### Document passage
..........

# The basics of aperture



## RP Stevie (Jan 24, 2007)

Hi folks,

I set this photograph up earlier with six of my wee fella's Octonaut men. I started with the focus point on the left hand man and at f2.8 and gradually worked up to f22 to show the difference that increasing the aperture makes.

The camera used was a Canon 60D, the lens was a Sigma 24-70 f2.8 and the lighting was from a Speedlite 430EX ll.

I hope this is off help to anyone who wants to understand aperture and maybe venture out of full auto mode. Click here to view the photograph in full size with the explanation.

 
Aperture Demonstration by Exif Data | Stephen Scott, on Flickr​
Thanks

Stevie


----------



## RP84 (Sep 3, 2007)

Thanks Stevie

I will have a read


----------



## iPlod999 (Jun 23, 2012)

Very handy. 

I have a Nikon DLSR and have no idea how to use it properly. 

Thank god for the 'auto' setting.


----------



## tommyzooom (Aug 15, 2009)

..........

### Given data
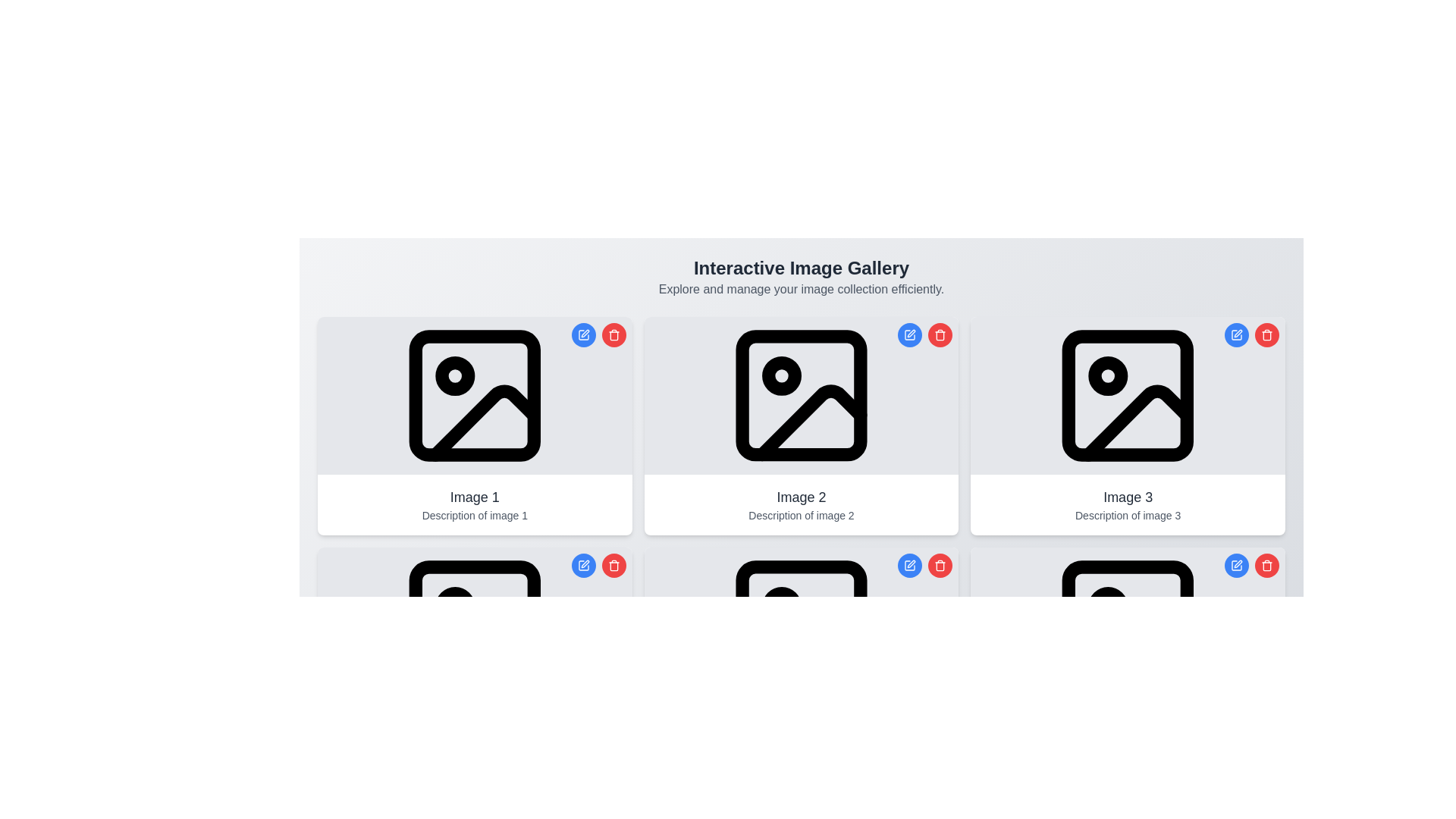  I want to click on text from the two-line textual content block labeled 'Interactive Image Gallery' located near the top of the interface, so click(800, 278).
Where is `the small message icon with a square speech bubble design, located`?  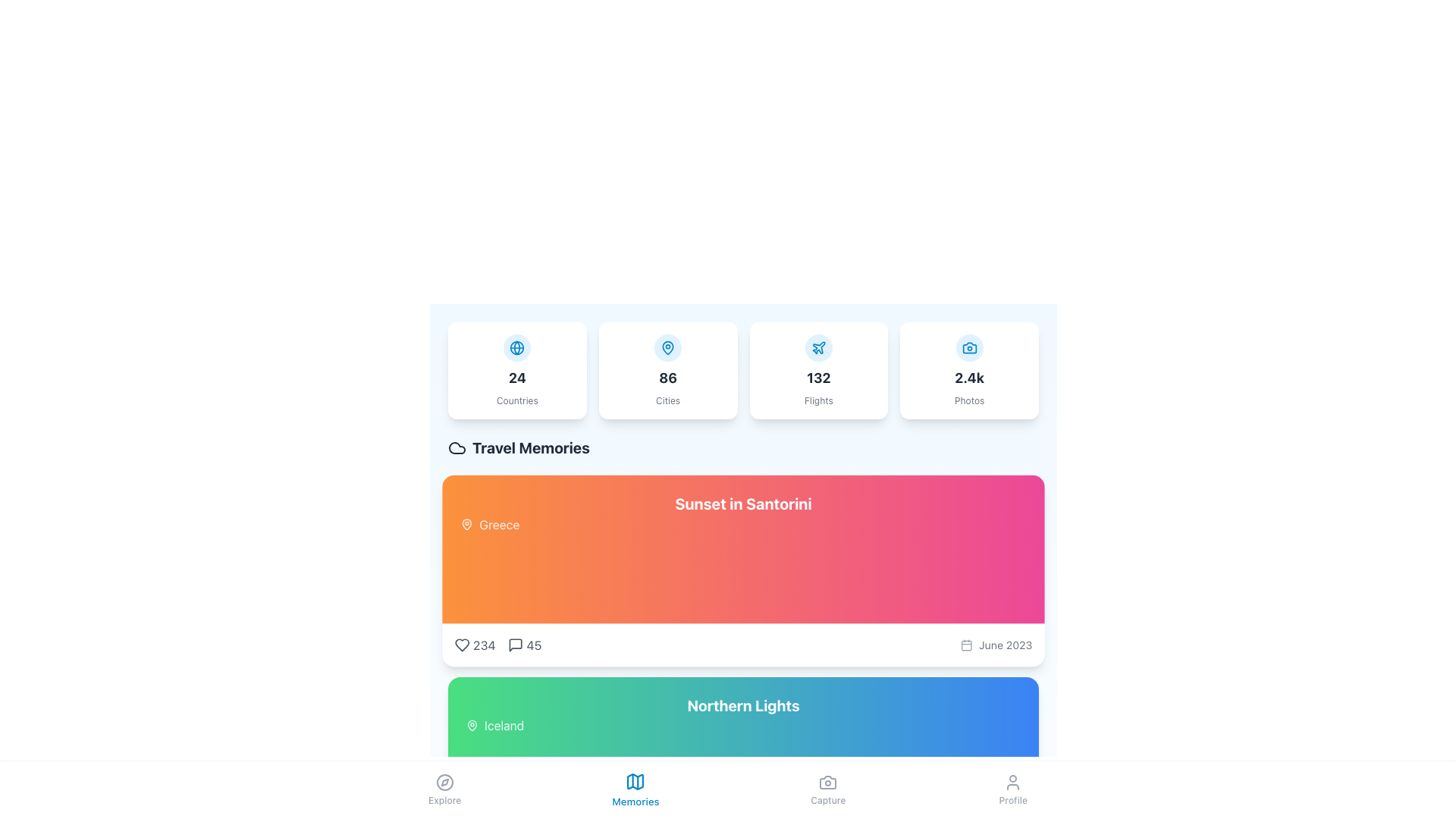
the small message icon with a square speech bubble design, located is located at coordinates (516, 645).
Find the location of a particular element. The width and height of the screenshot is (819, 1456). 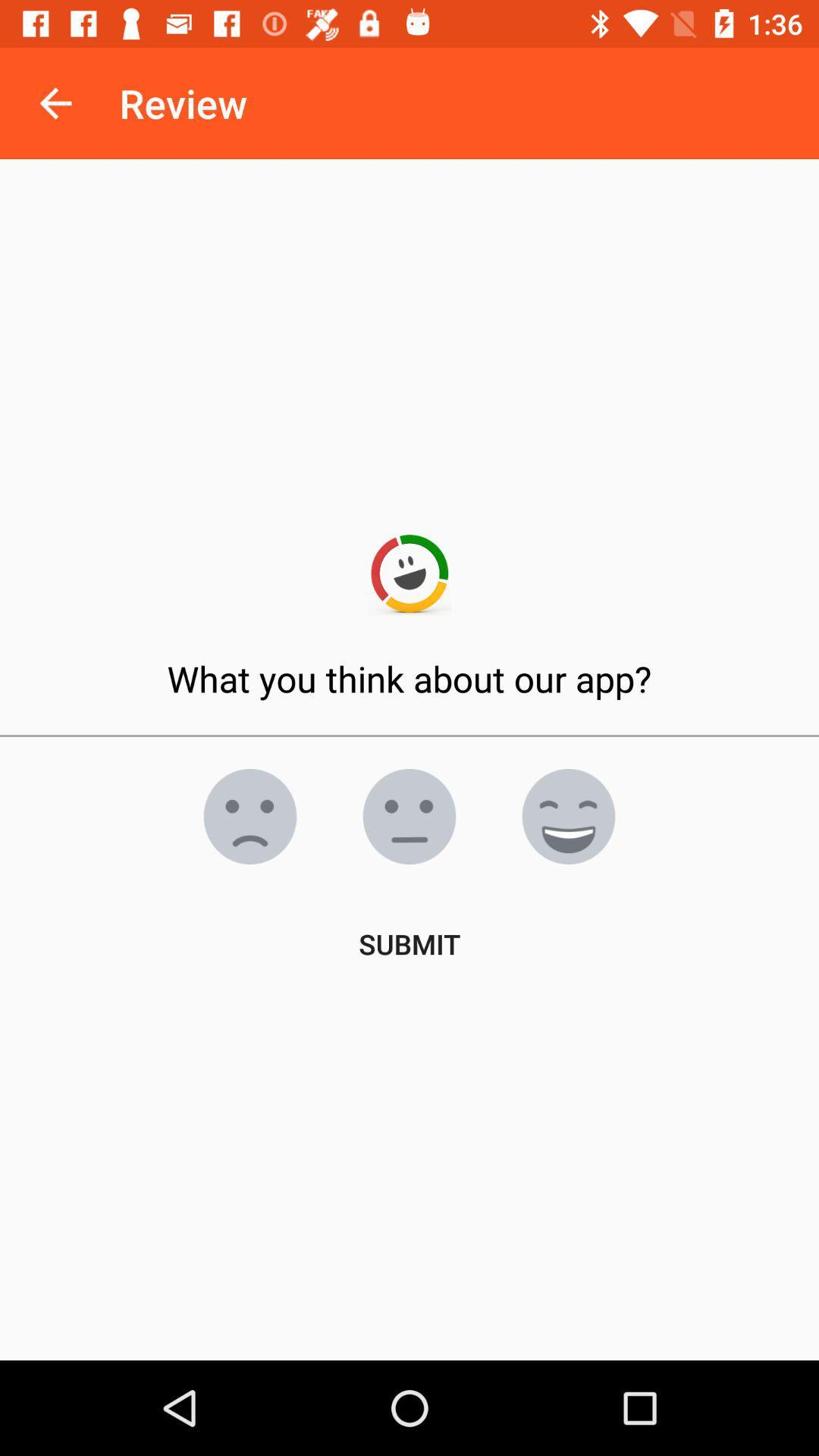

item above submit item is located at coordinates (568, 815).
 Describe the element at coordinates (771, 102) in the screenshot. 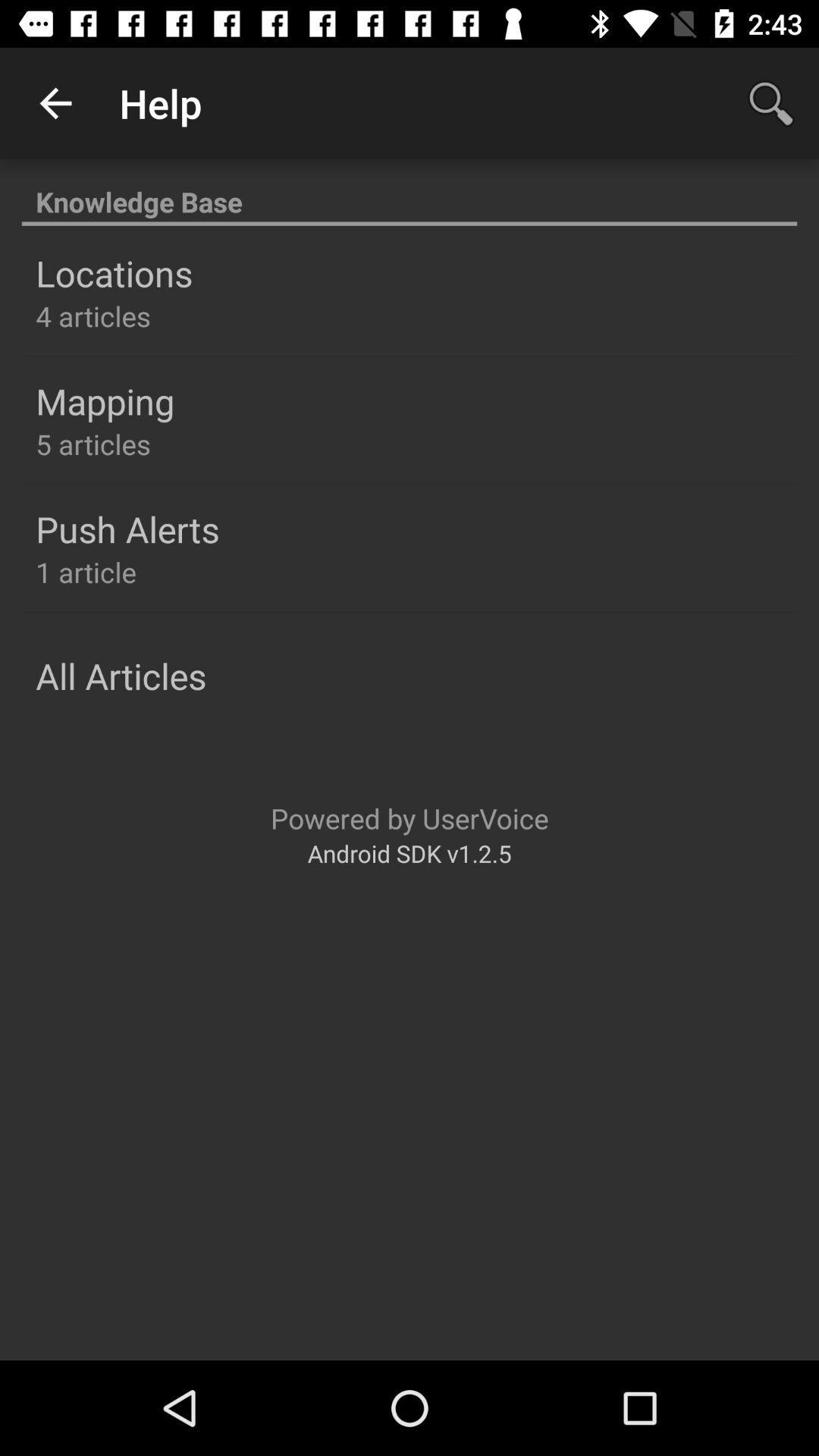

I see `the item above the knowledge base item` at that location.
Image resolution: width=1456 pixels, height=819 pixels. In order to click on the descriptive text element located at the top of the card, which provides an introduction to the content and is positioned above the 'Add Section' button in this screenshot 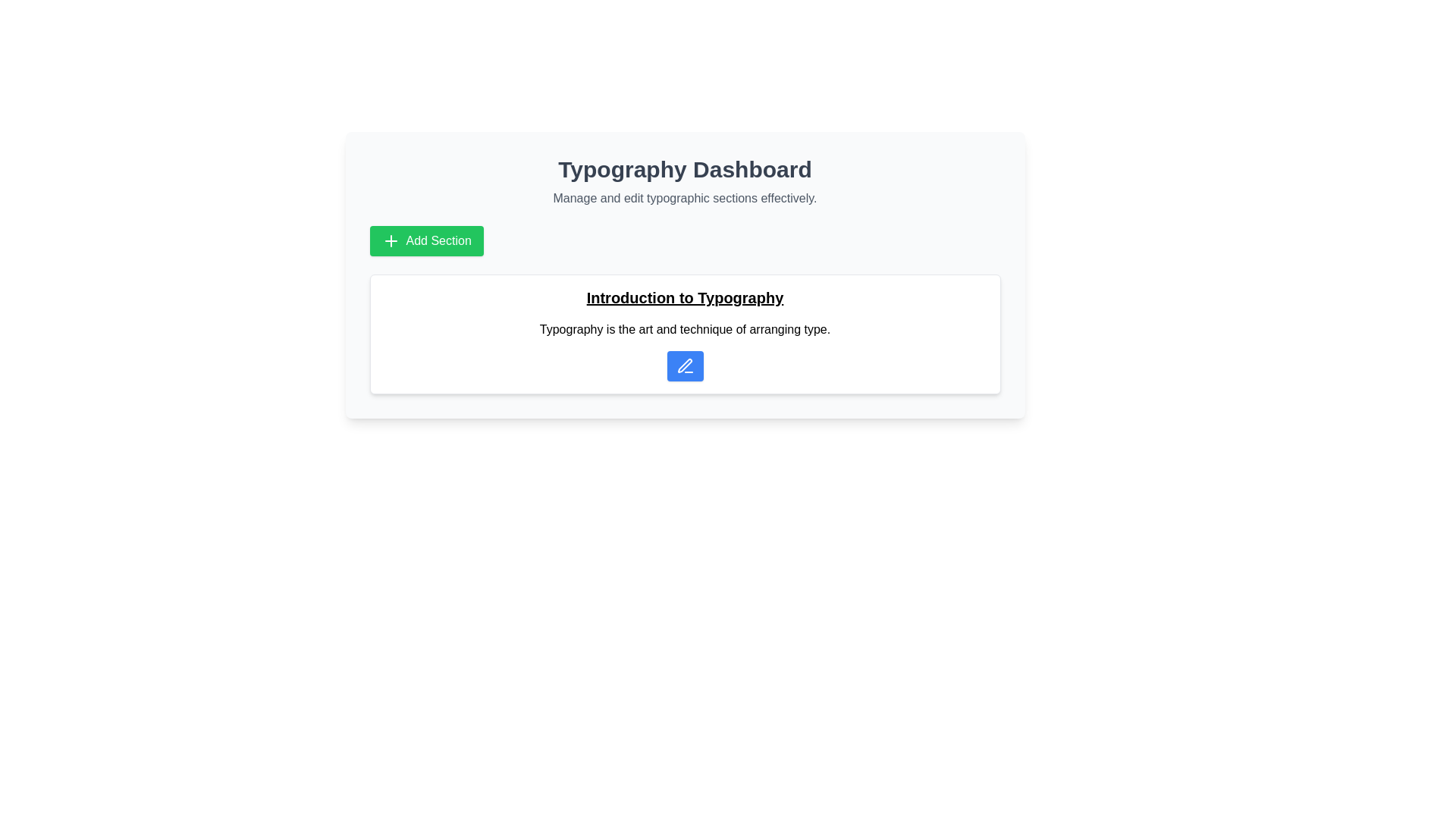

..........

### What to work on
(A) Translate this sentence from the aperture forum thread into Spanish: "The camera used was a Canon 60D, the lens was a Sigma 24-70 f2.8 and the lighting was from a Speedlite 430EX ll."
(B) Write out all the entries again with "screenshot" swapped for "screen image" throughout, changing nothing else and omitting the pictures.

### Results of the exercise
(A) La cámara utilizada fue una Canon 60D, el objetivo fue un Sigma 24-70 f2.8 y la iluminación provino de un Speedlite 430EX ll.

(B)
  I want to click on text from the two-line textual content block labeled 'Interactive Image Gallery' located near the top of the interface, so click(800, 278).
Where is `the small message icon with a square speech bubble design, located`?  
the small message icon with a square speech bubble design, located is located at coordinates (516, 645).
Find the location of a particular element. The width and height of the screen image is (819, 1456). 

item above submit item is located at coordinates (568, 815).
 Describe the element at coordinates (771, 102) in the screen image. 

I see `the item above the knowledge base item` at that location.
Image resolution: width=1456 pixels, height=819 pixels. In order to click on the descriptive text element located at the top of the card, which provides an introduction to the content and is positioned above the 'Add Section' button in this screen image 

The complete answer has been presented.